SPEAKER 1: There's so many questions that need to be answered. There's more natural disasters. There are more extreme droughts. There's more extreme weather events. There's an urgency within the climate community and in climate scientists. 

THERESA CRIMMINS: The USA National Phenology Network is a science and monitoring initiative that's national scale. We exist to collect, store, and share data and information about phenology. Phenology is all about when things happen. It pertains to the timing of events that occur seasonally in plants and animals. 


SPEAKER 1: I'm interested in how climate change is impacting our forests. With climate change, we're seeing warmer winters. We're seeing warmer springs, and we're getting this earlier bud burst in the spring. And so these leaves are coming out, and oftentimes they're at a time when these late spring freezing events can still be really damaging. So by watching changes in bud burst, we can observe how the climate is changing over time. So it's a great tracker or proxy for climate change. 

This is frost damage. This is pretty standard look of what freezing damage looks like. It smells like it was hit by a frost, and what probably-- ideally I want to get data from tons of species. Every species is different. So the more information I can get on bud burst and leaf out across as many species as I possibly can would be ideal. 

I use the Nature's Notebook. We have a whole slew of volunteers called the tree spotters. Almost every day someone is going out, sometimes multiple observers a day. So that's really high quality data that I can access quite easily. 

THERESA CRIMMINS: The data that have been coming in through Nature's Notebook have slowly and steadily been growing in number. Those data can be used by researchers and non-professional for exploring patterns in how things are occurring over the course of the year as well as changing from year to year. 

MICHAEL DIETZE: Phenology happens rapidly in many places at the same time. Can we predict phenology accurately three days in advance, five days in advance, two weeks in advance? 

So in my own lab, we've been focusing on is this idea of iterative ecological forecast. We have some new information that's coming in continuously. We want to update our understanding on a closer to real time basis. 

There's a question of-- we're starting to see the actual green out in bud burst in early leaving-- my graduate student who's making these phenology forecasts wanted to validate what she's doing in the field. Though, she could not move across all of these different locations in real time.
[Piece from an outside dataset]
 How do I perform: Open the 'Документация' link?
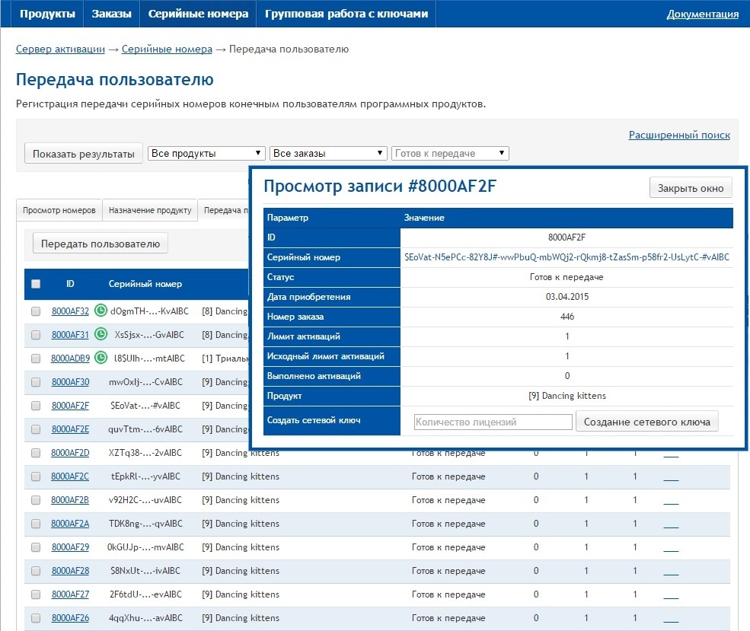click(x=702, y=14)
Some of that large data is coming from formal observatories and observation networks, but also the community science represents a real untapped gem for what we're doing. 
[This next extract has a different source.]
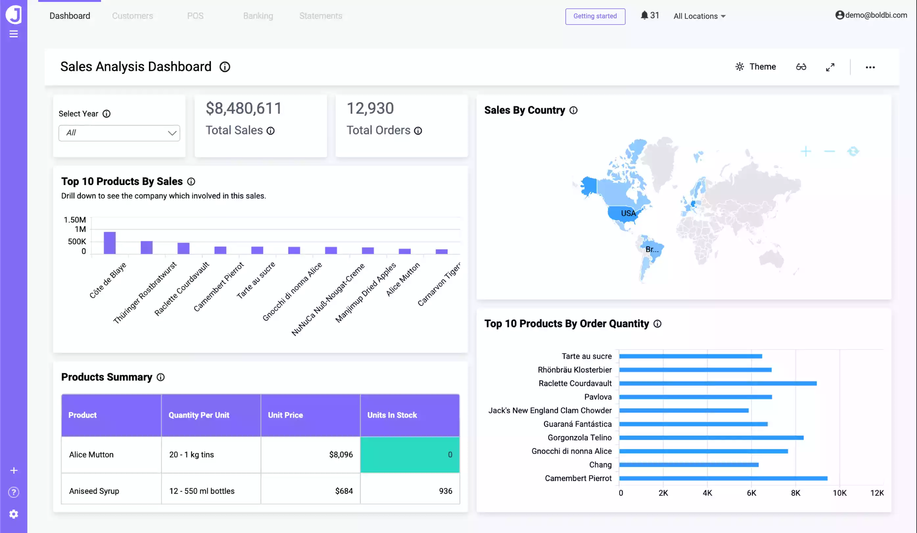Click the map zoom out minus icon

pos(829,151)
JAKE WELTZIN: What we really need to do is use the army of observers that are part of the phenology network to help collect the data to not only build the models but then also to validate those models. We are moving towards implementing phenoforecasts or phenological forecasting, which is a new and exciting area where we are really truly being able to deliver real time and forecasted information directly to the hands of users who are using that to make natural resource management decisions. 

THERESA CRIMMINS: A projection or a prediction about where we think buffel grass will be green and therefore he should go out and treat it. 

BEN WILDER: One of things I think that's fantastic about this product you launched in June is it's already giving me real time information where it matches what I'm seeing on the landscape it tells me when I can go out and control the invasive species buffel grass on the land I manage. 

JAKE WELTZIN: We are sort of on the cutting edge of trying to apply new theory about how do we as scientists work with resource managers to better understand what their needs are and to more effectively and efficiently deliver the information that they need. 

THERESA CRIMMINS: Through these phenoforecasts, we've started to deliver products that are seemingly valuable to decision-makers and folks who are making decisions on the ground. And we're really excited to continue to grow in this direction and expand the suite of products that we can offer and really identify where is phenology information valuable and important and in what format can we deliver that that can really make a difference.